Since the incident the Negro community has made both restitutions and resolutions to the Boruff family. Entertainer James Brown, owner of local radio station WJBE gave $1000 toward a trust fund for the Boruff children. The college's alumni gave $5000 that would have gone for books for the school's library. The president has announced that the Boruff children will be allowed to attend Knoxville College free.
Despite these gestures, the white community has still pressured the school and the police to convict somebody. Anybody. The local Knoxville News-Sentinel has spoken of "black power intervention." Even the school's president mentioned students attending a "Black power meeting in Atlanta."
Tennessee Governor Buford Ellington announced a $5000 state reward. Knoxville's mayor Leonard Rogers said his administration "is very anxious" to solve the case.
Chief of Detectives R. L. Waggoner, Sr. is quoted as saying, "We know that there are some persons on the campus who are not telling all they know about the murder and we intend to find out just who's holding back." The three students are charged with conspiracy to arson (police claim that they were about to burn the gym and a women's dorm) and possession of explosives. Tigner is also charged with "felonious assault," but no one has yet been charged with murder.

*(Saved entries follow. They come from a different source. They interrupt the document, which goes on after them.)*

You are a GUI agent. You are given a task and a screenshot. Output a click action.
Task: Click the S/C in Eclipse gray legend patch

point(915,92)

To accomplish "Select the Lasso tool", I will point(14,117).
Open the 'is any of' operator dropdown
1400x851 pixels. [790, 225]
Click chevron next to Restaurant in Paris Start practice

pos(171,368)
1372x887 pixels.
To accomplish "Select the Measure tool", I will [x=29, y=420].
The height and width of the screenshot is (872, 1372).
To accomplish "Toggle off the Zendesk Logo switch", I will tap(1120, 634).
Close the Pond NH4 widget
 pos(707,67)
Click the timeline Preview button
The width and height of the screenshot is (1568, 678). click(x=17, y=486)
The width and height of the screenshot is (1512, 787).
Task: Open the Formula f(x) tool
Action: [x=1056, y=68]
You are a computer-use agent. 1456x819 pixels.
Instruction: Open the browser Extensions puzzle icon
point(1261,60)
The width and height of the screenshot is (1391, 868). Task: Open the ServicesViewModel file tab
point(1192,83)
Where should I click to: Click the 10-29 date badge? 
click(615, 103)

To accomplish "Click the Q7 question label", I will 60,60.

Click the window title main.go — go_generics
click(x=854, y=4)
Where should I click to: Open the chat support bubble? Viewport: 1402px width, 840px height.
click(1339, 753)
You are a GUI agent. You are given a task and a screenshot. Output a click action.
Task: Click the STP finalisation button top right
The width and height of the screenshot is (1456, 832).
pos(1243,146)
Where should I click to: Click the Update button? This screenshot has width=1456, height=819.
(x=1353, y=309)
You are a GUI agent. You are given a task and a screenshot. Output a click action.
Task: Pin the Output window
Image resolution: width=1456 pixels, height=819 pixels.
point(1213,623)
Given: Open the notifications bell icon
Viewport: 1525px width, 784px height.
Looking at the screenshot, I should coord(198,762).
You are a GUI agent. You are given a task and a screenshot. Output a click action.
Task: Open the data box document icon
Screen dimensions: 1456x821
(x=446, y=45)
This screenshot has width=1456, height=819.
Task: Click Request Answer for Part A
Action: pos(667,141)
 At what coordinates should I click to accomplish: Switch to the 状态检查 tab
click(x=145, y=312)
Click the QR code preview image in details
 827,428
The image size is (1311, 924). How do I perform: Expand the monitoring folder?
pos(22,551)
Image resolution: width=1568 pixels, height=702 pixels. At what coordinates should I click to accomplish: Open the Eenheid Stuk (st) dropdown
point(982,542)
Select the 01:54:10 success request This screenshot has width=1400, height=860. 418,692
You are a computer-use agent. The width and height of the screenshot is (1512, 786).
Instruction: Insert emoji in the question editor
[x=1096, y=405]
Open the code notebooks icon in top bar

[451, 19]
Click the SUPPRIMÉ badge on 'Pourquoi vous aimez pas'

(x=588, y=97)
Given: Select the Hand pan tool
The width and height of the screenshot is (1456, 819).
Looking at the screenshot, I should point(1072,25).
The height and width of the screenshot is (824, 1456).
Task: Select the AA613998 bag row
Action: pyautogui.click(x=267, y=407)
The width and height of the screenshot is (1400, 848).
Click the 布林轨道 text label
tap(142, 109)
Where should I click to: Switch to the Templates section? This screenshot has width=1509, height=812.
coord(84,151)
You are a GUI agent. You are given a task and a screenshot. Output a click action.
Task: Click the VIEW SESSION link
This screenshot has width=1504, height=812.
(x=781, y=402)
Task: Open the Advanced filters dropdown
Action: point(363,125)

The school's administration has refused to intercede in behalf of the students. The student body, meanwhile voted 430-76 to take money from their student fees to aid the legal expense of the accused students. The administration did not release this money, however, until students staged a one day boycott of classes and demanded that the funds be released.
On May 2 a mistrial was declared in criminal court when an attorney for the students, John Lockridge, Jr., became ill. The trial of the accused students gets underway this week.